“Malzemelerin kralı, çamur.”
Ödüllü Alman mimar Anna Heringer, dünya çapında doğal malzemelerle yapılar inşa ediyor. Mimarın net bir tercihi var.
Alman mimar Anna Heringer, dünyanın dört bir yanında, çoğunlukla kerpiç yapılar inşa ediyor, ünlü üniversitelerde ders veriyor, mimarın eserleri çok sayıda önemli ödüle layık görüldü. Almanya- Avusturya sınırındaki doğduğu kent olan Laufen’den, geleceğin inşaat fikirlerini tüm dünyaya taşıyor.
Sayın Heringer, sürdürülebilir inşaat sizi için ne demek?

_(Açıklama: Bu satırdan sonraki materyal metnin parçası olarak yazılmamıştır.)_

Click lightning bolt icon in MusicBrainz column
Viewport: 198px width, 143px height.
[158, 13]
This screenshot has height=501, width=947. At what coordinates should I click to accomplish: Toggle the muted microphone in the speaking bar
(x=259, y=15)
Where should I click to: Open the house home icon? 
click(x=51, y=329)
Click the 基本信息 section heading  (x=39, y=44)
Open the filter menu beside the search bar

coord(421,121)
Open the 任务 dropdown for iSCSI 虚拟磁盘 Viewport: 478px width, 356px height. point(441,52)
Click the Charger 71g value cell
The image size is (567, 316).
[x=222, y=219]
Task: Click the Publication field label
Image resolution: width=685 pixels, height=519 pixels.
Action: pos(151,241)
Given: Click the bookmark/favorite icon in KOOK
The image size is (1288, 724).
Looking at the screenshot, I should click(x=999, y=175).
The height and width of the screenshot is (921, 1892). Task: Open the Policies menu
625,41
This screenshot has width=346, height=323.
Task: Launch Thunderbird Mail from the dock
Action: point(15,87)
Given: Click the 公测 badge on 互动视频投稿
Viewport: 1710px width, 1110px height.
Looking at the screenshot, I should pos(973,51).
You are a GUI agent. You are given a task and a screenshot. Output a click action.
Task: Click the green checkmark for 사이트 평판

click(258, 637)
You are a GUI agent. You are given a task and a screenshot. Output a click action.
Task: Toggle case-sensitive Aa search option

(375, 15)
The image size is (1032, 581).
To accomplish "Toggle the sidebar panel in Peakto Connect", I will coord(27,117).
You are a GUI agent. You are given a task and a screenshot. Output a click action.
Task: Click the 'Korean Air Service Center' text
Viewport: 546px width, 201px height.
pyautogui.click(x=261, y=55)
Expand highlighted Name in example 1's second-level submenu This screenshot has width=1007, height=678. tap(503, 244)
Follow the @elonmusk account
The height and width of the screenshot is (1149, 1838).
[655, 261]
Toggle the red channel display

İnşa süreç ve yöntemlerinin çevremizle gerçekten uyum içinde olması. Bunu yapmak için doğal kaynakları kullanmamız gerekiyor ve bence bu alandaki malzemelerin kralı çamur. Dünyanın dört bir köşesinde büyük miktarlarda mevcut, ancak biz onu çöpe atıyoruz. Bir bina için yapılan her kazıda, yerel imalathanelerde ya da fabrikalarda işleyebileceğimiz çamur ortaya çıkıyor. Çamur ayrıca kolayca geri dönüştürülebilir bir malzeme de. İnsanlar üzerinde herhangi bir olumsuz etkisinin olmadığını da asırlardır biliyoruz. Her açıdan muhteşem bir yapı malzemesi yani.
Yapı malzemelerinde hakiki maliyet hesaplaması geçerli olsaydı, çamur bugün çoktan daha fazla kullanılıyor olurdu. Zira o zaman, örneğin enerji ve bertaraf maliyetleri, ayrıca da CO2 salımı da yapı malzemelerinin fiyatlandırılmasına dahil ediliyor olurdu.
Çamur gibi doğal bir malzemenin kullanımı, günümüzde tasarlanan yüksek teknolojili ve akıllı evlerin inşa yöntemleriyle uyumlu mu?
Elbette. Çamur enerji üretmez, bu nedenle örneğin güneş teknolojisi böyle bir eve entegre edilebilir. Ayrıca çamur tamamen elle işlenebildiği gibi modern teknolojiyle de işlenebiliyor. Burada mesele malzeme değil, araçlar.
Çalışmalarınız pek çok ödüle layık görüldü, bir UNESCO kürsüsü başındasınız. Sizce sürdürülebilirliğe yaklaşımda gerçekten köklü bir değişim söz konusu mu?
Bir hareket var orası kesin. Öğrencilik dönemimde çamurla inşaat bir hayaldi. Bugünse Harvard, ETH Zürih gibi üniversitelerde bu konuda ders veriyorum. Sürdürülebilir inşaata verilen önem, gösterilen ilgi giderek daha da büyüyor. Geleneksel inşaat yöntemleri var olmaya devam ediyor elbette, ancak bir şeylerin acilen değişmesi gerektiğinin farkına varan kişilerin sayısı her geçen gün daha da artıyor.
Dünyanın dört bir köşesinde çeşitli projeler gerçekleştirdiniz. Bu süreçte ne tür farklılıklar ve ortak yönler gözlemlediniz?
Yapı inşası insanların temel ihtiyaçlarından biri, bu durum Almanya’da da Bangladeş’te de ya da Gana’da da aynı. Çocukluğunda oyuncaklarıyla bir şey inşa etmemiş insan yoktur. Tam da bu yüzden insanların katılımı çok önemli. Küresel Güney ülkelerinde bu topluluk duygusu daha da güçlü, ancak Almanya’da da yok değil. Örneğin, Worms Katedrali’nde kerpiçten bir sunak yaptığımızda, cemaatten pek çok kişi sürece dahil olmuştu. Birlikte bir şeyler yapabilmekten çok da keyif aldılar. Sürdürülebilir inşaatın gelişmesini engelleyen asıl şey sayısız kural ve standart aslında, bir de korku. Çamurla inşaata daha fazla güven duymamız gerekiyor.